Word for word, the data below must be repeated in full; no picture is to be included.

Stored data entries

══════════════════════════════

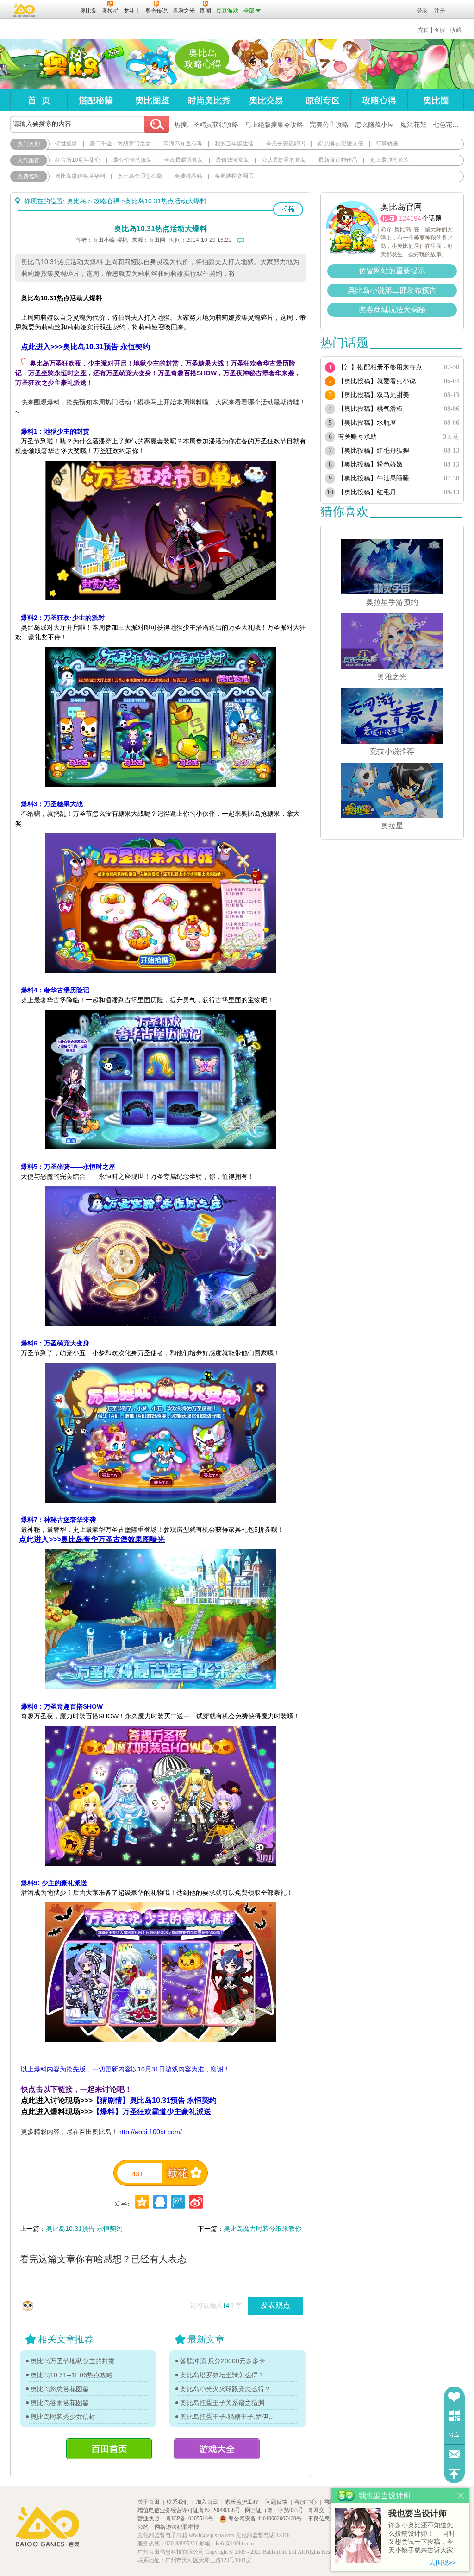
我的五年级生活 (234, 143)
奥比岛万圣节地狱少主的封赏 (73, 2361)
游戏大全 (217, 2448)
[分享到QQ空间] (160, 2202)
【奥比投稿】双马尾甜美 (373, 394)
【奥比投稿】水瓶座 (367, 422)
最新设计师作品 (337, 160)
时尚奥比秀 (209, 100)
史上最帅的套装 (389, 160)
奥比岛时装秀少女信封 (63, 2416)
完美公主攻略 (329, 124)
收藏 (456, 30)
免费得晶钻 (188, 176)
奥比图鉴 (152, 100)
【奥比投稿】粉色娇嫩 (370, 464)
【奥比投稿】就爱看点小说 (377, 381)
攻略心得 (378, 100)
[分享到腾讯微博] (178, 2202)
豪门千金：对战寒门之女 (120, 143)
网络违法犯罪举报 (177, 2527)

══════════════════════════════

**Exercise solution**
我的五年级生活 (234, 143)
奥比岛万圣节地狱少主的封赏 (73, 2361)
游戏大全 (217, 2448)
[分享到QQ空间] (160, 2202)
【奥比投稿】双马尾甜美 (373, 394)
【奥比投稿】水瓶座 (367, 422)
最新设计师作品 (337, 160)
时尚奥比秀 (209, 100)
史上最帅的套装 (389, 160)
奥比岛时装秀少女信封 (63, 2416)
完美公主攻略 (329, 124)
收藏 (456, 30)
免费得晶钻 (188, 176)
奥比图鉴 (152, 100)
【奥比投稿】粉色娇嫩 (370, 464)
【奥比投稿】就爱看点小说 (377, 381)
攻略心得 (378, 100)
[分享到腾讯微博] (178, 2202)
豪门千金：对战寒门之女 (120, 143)
网络违法犯罪举报 (177, 2527)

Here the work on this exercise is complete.